Zweitens spielt Transparenz und Aufklärung über die Geschlechterlücke in Führungspositionen eine bedeutende Rolle beim Auslösen des strukturellen Wandels, der für die Unterstützung und Förderung von Frauen erforderlich ist. Eine Erhöhung der weiblichen Repräsentation an der Spitze, ohne gleichzeitige Behebung der „gebrochenen Sprosse“, bietet nur eine vorübergehende Lösung.

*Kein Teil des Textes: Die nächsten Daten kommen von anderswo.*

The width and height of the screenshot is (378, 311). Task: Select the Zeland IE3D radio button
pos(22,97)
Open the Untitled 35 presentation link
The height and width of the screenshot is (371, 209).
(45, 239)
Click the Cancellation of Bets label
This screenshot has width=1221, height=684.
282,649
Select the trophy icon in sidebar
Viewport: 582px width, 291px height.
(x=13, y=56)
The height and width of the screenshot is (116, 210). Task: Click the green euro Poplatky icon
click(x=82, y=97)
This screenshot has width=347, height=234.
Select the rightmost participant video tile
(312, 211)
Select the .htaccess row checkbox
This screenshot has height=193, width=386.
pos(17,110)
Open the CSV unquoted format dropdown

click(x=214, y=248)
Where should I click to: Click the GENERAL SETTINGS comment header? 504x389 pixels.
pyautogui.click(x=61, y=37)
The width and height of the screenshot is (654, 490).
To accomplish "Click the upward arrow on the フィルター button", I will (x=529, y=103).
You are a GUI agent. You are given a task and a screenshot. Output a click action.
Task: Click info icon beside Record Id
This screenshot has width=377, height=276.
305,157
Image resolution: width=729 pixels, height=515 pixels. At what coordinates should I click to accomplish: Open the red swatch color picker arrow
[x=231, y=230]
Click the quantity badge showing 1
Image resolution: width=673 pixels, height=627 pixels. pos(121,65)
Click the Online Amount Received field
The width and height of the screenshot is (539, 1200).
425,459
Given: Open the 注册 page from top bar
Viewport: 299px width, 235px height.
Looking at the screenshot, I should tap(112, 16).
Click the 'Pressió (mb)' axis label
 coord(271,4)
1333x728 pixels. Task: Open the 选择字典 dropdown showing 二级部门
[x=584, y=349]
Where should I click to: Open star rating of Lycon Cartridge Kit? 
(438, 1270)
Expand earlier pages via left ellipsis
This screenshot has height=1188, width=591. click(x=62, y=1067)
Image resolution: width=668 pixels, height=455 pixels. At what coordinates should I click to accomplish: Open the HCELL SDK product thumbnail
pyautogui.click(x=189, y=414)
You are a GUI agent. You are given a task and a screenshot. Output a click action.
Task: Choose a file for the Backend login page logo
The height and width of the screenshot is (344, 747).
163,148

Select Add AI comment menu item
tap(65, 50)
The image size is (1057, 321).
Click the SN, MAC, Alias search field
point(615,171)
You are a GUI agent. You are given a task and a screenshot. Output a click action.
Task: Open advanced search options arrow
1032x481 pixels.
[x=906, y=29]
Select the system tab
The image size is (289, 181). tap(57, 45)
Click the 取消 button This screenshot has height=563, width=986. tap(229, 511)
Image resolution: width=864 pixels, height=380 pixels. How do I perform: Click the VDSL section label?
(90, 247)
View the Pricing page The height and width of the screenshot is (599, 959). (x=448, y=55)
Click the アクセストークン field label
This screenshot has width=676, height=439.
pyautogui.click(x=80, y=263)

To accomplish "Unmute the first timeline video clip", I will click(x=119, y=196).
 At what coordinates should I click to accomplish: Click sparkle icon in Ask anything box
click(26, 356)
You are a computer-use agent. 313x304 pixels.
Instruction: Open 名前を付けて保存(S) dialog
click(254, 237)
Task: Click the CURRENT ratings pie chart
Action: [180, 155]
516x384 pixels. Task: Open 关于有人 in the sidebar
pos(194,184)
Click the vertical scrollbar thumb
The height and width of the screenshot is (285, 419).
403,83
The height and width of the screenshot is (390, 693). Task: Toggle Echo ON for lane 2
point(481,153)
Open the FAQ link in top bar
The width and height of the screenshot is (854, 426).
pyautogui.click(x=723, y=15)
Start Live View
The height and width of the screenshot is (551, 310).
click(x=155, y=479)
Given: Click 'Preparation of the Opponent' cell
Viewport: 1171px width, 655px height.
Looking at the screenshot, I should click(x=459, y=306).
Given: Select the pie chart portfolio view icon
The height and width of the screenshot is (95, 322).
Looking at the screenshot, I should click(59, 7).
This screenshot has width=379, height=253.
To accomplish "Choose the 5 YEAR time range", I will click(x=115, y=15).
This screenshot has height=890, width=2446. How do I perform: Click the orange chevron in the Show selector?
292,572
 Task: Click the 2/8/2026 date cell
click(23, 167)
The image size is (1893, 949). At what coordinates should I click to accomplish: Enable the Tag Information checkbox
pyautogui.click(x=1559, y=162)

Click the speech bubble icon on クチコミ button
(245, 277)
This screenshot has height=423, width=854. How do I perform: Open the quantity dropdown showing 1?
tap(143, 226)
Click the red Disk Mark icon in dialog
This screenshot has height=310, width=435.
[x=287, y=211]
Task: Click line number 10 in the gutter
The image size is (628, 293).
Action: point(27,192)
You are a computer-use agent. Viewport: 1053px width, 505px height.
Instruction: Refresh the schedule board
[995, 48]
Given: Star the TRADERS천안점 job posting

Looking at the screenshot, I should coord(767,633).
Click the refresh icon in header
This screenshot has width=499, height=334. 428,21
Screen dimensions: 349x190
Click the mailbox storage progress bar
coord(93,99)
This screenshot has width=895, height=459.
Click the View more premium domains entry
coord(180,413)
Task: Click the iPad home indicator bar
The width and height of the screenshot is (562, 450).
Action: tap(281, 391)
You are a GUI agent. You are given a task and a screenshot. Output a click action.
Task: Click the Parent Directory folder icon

Drittens können Unternehmen davon profitieren, das volle Potenzial flexibler Arbeitszeiten, hybrider oder Fernarbeitsmodelle und bezahlter Arbeitsfreistellungen im Familienkontext für alle auszuschöpfen. Es ist von entscheidender Bedeutung, dass Männer flexible Arbeitsmodelle oder Elternurlaub in Anspruch nehmen, um einen Wandel in den Geschlechternormen zu erreichen und somit ein gleichberechtigteres Umfeld für den beruflichen Aufstieg von Frauen zu schaffen.